Zobacz: Złota Kaśka z uśmiechem na ustach "leje" chłopaków
O ile ich dobra gra nie jest żadnym zaskoczeniem, bo wszyscy się jej spodziewali, to wszystkich zaskoczył na zawodach ich kolega, z którym też trenują w Gdańsku: Dawid Jadam.
Ten ich rówieśnik był sprawcą największej sensacji. Dawid pokonał faworyzowanego starszego od siebie Michała Gawlasa (rocznik 2005) który ma już za sobą występy w super lidze i lidze mistrzów.
Dawid Jadam został sklasyfikowany w przedziale 9-12. Kolejny zawodnik trenujący w Gdańsku, Michał Wandachowicz uplasował się w przedziale 13-16. Najmłodszy zawodnik z Gdańska Mateusz Sakowicz sklasyfikowany został w przedziale 17-24. Mateusz dopiero pierwszy rok jest juniorem.

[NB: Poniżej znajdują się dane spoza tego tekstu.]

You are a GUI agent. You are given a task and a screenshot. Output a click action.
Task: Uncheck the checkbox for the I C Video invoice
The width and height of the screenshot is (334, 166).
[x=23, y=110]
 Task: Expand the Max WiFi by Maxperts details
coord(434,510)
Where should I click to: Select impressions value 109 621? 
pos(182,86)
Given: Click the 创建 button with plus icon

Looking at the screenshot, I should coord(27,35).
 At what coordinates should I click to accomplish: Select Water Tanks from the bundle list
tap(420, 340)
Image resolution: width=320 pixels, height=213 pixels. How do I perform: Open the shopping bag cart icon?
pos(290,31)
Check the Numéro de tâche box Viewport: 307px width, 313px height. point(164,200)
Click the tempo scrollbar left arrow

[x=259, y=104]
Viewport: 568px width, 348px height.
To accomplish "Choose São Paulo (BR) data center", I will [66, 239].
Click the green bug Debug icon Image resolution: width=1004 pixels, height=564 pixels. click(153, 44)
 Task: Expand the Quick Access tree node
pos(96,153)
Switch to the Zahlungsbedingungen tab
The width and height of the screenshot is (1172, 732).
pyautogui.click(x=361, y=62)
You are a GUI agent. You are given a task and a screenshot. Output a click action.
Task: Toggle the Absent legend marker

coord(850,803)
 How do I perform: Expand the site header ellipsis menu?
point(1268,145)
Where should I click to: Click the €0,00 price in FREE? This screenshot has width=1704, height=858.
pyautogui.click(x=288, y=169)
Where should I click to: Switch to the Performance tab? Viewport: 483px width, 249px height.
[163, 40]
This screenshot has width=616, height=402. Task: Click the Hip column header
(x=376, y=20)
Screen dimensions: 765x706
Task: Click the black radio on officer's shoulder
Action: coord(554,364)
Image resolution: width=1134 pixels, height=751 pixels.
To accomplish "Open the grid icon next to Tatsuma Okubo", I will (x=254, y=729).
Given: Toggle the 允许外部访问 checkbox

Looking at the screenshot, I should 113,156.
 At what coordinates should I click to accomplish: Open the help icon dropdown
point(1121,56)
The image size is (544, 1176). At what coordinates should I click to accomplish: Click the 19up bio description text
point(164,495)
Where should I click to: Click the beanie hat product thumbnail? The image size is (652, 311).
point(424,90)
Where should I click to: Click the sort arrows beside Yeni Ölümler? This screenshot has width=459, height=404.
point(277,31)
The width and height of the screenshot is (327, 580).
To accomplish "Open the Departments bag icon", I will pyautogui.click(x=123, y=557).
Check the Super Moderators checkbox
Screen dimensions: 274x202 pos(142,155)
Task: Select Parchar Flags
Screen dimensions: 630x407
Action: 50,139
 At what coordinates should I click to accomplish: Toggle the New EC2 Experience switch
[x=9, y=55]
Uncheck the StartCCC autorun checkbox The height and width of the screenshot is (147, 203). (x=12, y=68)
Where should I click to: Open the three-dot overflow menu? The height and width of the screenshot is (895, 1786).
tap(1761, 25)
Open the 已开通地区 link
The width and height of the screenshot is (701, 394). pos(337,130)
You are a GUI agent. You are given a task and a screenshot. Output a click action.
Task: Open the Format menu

W tej kategorii wiekowej będzie występował jeszcze przez trzy lata. Ten rodowity warszawiak już za kilka tygodni wystąpi w gronie 32 zawodników najlepszych na świecie i będzie walczył o tytuł najlepszego zawodnika w kategorii Kadet. W Szczawnie Zdroju rywalizowały też juniorki. Najlepiej z Gdańska wypadła na nich jeszcze ta najmłodsza. Katarzyna Rajkowska bo o niej mowa jest jeszcze kadetką, ponieważ przyszła urodziła w 2009 roku. I ta młoda kadetka ani trochę nie bała się starszych od siebie o dwa, a nawet cztery lata zawodniczek. Kasia po kilku dramatycznych spotkaniach, które wygrywała w stosunku 4 do 3 w setach zameldowała się w finale.
W finale wygrała dwa pierwsze sety, by następnie przegrać cztery kolejne z Zuzanną Pawelec z Nowego Dworu Mazowieckie.